Cecilia opened a door on the left. “This here’s the bath and your hanging closet. We got all the amenities. Unless you fish,” she added, in a small aside to herself. “Iron, ironing board, coffeemaker, soap.”

“Very nice,” I said.

“The other cabin’s Hemlock. Located over near the pine grove by the creek. Got a kitchenette, but no fireplace. I can take you back there if you like.” For the most part, she spoke without making eye contact, addressing remarks to a spot about six feet to my left.

“This is fine. I’ll take this one.”

“Suit yourself,” she said, handing me a key. “Cars stay in the lot. There’s more wood around the side. Watch for black widder spiders if you fetch more logs. Pay phone outside the office. Saves me the hassle of settling up for calls. We got a cafe down the road about fifty yards in that direction. You can’t miss it. Breakfast, lunch, and dinner. Open six o’clock in the morning until nine-thirty at night.”

“Thanks.”

After she left, I waited a suitable interval, allowing her time to reach the office ahead of me. I returned to the parking lot and retrieved my duffel, along with the portable typewriter I’d stashed in the rental car. I’d spent my off-hours at Dietz’s catching up on my paperwork. My wardrobe, in the main, consists of blue jeans and turtlenecks, which makes packing a breeze once you toss in the fistful of underpants.

In the cabin again, I set the typewriter by the bed and put my few articles of clothing in a crudely made chest of drawers. I unloaded my shampoo and placed my toothbrush and toothpaste on the edge of the sink, looking around me with satisfaction. Home sweet home, barring the black widders. I tried the toilet, which worked, and then inspected the shower, artfully concealed behind a length of white monk’s cloth hanging from a metal rod. The shower pan looked clean, but was constructed of the sort of material that made me want to walk on tiptoe. Outings at the community pool in my youth had taught me to be cautious, bare feet still recoiling instinctively from the clots of soggy tissues and rusted bobby pins. There were none here in evidence, but I sensed the ghostly presence of some oldfashioned crud. I could smell the same chlorine tinged with someone else’s shampoo.
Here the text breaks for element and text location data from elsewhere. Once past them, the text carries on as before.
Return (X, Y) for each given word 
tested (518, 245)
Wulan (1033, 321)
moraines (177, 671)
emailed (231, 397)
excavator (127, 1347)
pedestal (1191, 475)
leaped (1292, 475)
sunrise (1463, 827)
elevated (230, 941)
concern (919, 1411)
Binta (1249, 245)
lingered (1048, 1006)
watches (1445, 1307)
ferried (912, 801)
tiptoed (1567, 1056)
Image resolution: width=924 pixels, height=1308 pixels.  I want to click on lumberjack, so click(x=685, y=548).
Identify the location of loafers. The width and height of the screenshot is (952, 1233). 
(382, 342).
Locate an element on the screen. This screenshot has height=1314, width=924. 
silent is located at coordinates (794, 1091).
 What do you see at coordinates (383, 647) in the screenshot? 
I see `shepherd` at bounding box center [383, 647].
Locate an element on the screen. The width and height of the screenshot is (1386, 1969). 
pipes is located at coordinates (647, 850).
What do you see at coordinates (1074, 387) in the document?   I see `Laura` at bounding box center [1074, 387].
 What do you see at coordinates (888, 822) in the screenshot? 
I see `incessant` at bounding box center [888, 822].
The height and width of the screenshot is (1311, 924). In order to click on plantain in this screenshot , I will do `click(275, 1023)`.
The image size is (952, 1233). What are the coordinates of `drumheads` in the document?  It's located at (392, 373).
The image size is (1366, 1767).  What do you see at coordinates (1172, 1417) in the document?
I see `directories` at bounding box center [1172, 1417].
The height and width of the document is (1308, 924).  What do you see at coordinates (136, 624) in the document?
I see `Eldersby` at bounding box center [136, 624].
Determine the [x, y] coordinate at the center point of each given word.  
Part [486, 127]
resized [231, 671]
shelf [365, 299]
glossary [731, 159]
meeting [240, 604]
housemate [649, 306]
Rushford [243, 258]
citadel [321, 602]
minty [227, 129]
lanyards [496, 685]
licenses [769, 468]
I checked the coffeemaker, but the plug seemed to be missing one prong and there were no complimentary packets of coffee grounds, sugar, or non-dairy coffee whitener. So much for the amenities. I was grateful for the soap.

I returned to the main room and did a quick survey. Under the side window, a wooden table and two chairs had been arranged with an eye to a view of the woods. I hauled out the typewriter and set it up on the tabletop. I’d have to run into town and find a ream of bond and a copy shop. These days, most P.I.s use computers, but I can’t seem to get the hang of ‘ern. With my sturdy Smith-Corona, I don’t require an electrical outlet and I don’t have to worry about head crashes or lost data. I pulled a chair up to the table and stared out the window at the spindly stand of trees. Even the evergreens had a threadbare look. Through a lacework of pine needles, I could see a line of fencing that separated Cecilia’s property from the one behind. This part of town seemed to be ranchland, mixed with large undeveloped tracts that might have been farmed at one point. I pulled out a tatty legal pad and made myself some notes, mostly doodles if you really want to know.